Read CHAPTER XI of The Boy Scouts On The Range , free online book, by Lieut Howard Payson, on ReadCentral.com.

Captured by Moquis

Too frightened to utter a sound, the others, who by this time had reached the summit of the cliff, gazed over into the inky depths beneath them. It was Merritt who first found his voice.

“Rob, oh, Rob! What has happened?”

“Don’t ask me yet,” gasped the boy below him, and, throwing himself flat on the narrow shelf, he peered over into the black void.

“Tubby, Tubby!” he called softly.

“Gee, that was a drop, all right!” came up a voice from below him.

The astonished Rob almost fell over the edge of the ledge himself in his excitement.

“Oh, Tubby, is that really you?”

“I guess so,” came the voice below, “but I wish you fellows would hurry up and get me out of this; I’m hungry.”

“Gracious!” thought Rob; “fancy thinking of hunger in such a position as he is in.”

“I’m clinging to a tree,” came up Tubby’s voice. “I grabbed it as I was falling. It’s only a very little tree, though, and I don’t just know how long it’ll bear me.”

“Get in as close to the roots of it as you can,” breathed Rob, hardly daring to speak above a whisper for fear of dislodging his chum by the mere vibration of his voice.

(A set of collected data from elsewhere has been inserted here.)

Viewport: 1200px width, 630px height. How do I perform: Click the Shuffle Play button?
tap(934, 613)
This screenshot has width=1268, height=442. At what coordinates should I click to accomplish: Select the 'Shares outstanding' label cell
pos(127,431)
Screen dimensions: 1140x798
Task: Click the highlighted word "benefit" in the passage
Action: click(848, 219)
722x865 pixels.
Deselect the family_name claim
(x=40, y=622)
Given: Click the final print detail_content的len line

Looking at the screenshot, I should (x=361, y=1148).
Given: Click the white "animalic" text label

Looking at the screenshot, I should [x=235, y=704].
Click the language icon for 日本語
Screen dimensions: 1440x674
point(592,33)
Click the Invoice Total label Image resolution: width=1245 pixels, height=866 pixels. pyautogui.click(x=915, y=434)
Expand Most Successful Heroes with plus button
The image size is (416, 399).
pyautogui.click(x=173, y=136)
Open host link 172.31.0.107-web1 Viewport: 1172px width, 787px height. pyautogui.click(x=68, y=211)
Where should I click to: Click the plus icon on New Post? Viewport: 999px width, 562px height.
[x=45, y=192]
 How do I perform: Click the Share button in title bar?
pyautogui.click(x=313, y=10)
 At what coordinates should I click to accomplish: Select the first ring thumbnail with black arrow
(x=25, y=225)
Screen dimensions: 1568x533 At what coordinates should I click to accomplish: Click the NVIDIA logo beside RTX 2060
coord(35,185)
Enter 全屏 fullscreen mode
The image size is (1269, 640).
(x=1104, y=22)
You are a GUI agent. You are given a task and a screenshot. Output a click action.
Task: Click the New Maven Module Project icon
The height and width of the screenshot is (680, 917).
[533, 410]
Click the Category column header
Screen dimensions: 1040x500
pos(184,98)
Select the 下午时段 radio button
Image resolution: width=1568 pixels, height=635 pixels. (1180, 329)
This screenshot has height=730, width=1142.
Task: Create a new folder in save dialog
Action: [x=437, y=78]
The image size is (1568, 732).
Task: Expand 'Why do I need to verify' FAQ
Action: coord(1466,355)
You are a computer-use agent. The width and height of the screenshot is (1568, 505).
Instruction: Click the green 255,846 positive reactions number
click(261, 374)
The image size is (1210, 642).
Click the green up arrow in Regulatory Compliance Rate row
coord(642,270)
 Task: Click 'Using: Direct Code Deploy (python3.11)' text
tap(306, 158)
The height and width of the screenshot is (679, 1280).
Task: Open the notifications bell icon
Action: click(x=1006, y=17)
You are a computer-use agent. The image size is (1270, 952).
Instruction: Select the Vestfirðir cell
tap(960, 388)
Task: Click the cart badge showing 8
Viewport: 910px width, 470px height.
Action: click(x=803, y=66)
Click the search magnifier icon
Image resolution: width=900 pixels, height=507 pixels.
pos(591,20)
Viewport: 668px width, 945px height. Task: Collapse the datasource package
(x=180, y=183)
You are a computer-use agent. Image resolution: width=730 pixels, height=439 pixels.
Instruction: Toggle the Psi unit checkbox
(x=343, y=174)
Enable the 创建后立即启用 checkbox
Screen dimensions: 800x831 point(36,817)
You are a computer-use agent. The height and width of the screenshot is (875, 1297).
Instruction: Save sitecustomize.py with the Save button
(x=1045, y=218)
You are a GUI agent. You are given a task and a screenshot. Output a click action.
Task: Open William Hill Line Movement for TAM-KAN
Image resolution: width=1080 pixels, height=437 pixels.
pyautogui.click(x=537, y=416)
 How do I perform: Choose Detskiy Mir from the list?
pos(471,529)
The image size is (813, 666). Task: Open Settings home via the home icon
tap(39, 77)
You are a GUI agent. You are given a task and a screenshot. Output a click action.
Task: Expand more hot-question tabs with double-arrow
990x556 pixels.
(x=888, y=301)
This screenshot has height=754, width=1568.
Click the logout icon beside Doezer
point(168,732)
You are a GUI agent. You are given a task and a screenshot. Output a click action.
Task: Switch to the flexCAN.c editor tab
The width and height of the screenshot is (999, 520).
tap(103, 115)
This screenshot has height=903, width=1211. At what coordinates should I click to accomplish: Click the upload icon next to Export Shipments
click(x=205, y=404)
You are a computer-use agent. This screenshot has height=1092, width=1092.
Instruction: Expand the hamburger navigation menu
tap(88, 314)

“All right,” said Tubby, and Rob could hear him cautiously making his way along his slender aerial perch.

Rob turned his face upward and hailed his corporal.

“Say, Merritt,” he cried, “take the fellows, and get back to camp as quick as your legs will carry you, and then get back up here again. Bring ponies and ropes with you all you can get of them, and maybe Blinky and some of the men had better come.”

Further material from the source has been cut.